The Holders reserve the right to accept and, together with their agents from time to time, to reject, in whole or in part, any proposed purchase of Preferred Units to be made directly or through agents. In order to comply with the securities laws of some states, if applicable, the Preferred Units may be sold in these jurisdictions only through registered or licensed brokers or dealers. In addition, in some states the Preferred Units may not be sold unless they have been registered or qualified for sale or an exemption from registration or qualification requirements is available and is complied with. The Holders and any broker-dealers or agents that participate in the sale of the Preferred Units may be “underwriters” within the meaning of Section 2(11) of the Securities Act. Any discounts, commissions, concessions or profit they earn on any resale of the Preferred Units may be underwriting discounts and commissions under the Securities Act. Any Holder who is an “underwriter” within the meaning of Section 2(11) of the Securities Act will be subject to the prospectus delivery requirements of the Securities Act. The Holders have acknowledged their obligations to comply with the provisions of the Exchange Act and the rules thereunder relating to stock manipulation, particularly Regulation M.

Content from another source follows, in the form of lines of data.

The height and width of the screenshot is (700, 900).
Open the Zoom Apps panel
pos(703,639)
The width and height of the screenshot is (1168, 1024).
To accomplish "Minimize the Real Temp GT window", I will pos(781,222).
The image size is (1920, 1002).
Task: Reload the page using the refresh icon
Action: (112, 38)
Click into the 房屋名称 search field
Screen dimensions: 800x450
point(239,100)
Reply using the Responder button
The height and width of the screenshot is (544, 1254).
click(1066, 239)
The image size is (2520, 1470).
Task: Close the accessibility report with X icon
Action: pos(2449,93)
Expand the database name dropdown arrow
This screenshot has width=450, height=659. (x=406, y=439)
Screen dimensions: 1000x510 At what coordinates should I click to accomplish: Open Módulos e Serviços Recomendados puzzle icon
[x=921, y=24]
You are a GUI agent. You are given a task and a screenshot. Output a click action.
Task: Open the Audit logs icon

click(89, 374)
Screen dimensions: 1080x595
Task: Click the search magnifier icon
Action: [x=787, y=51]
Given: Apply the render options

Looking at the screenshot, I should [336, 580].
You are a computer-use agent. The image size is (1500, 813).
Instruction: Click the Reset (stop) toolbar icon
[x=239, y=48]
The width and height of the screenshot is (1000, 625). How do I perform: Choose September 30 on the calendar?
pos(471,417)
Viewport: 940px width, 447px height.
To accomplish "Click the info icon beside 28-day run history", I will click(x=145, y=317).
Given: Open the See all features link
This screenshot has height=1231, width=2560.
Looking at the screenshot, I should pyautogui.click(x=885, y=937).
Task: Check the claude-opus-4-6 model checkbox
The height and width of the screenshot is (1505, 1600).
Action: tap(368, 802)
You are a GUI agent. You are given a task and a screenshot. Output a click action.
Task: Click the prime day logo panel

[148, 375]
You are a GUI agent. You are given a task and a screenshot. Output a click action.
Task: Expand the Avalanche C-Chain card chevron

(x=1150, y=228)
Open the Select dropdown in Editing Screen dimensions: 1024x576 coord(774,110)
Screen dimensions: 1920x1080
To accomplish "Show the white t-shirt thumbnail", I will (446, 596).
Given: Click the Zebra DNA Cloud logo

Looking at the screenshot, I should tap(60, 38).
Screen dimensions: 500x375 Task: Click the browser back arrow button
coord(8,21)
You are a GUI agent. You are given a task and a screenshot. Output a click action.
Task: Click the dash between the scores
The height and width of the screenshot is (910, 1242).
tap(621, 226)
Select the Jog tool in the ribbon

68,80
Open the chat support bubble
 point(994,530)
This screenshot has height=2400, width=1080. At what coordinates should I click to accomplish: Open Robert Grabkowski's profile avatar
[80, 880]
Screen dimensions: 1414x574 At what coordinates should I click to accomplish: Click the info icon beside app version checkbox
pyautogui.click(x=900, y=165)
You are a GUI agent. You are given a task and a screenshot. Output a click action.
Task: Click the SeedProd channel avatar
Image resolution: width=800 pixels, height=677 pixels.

We are not aware of any plans, arrangements or understandings between any of the Holders and any underwriter, broker-dealer or agent regarding the sale of the Preferred Units by the Holders. We do not assure you that the Holders will sell any or all of the Preferred Units offered by them pursuant to this prospectus. In addition, we do not assure you that the Holders will not transfer, devise or gift the Preferred Units by other means not described in this prospectus. Moreover, any securities covered by this prospectus that qualify for sale pursuant to Rule 144 of the Securities Act may be sold under Rule 144 rather than pursuant to this prospectus.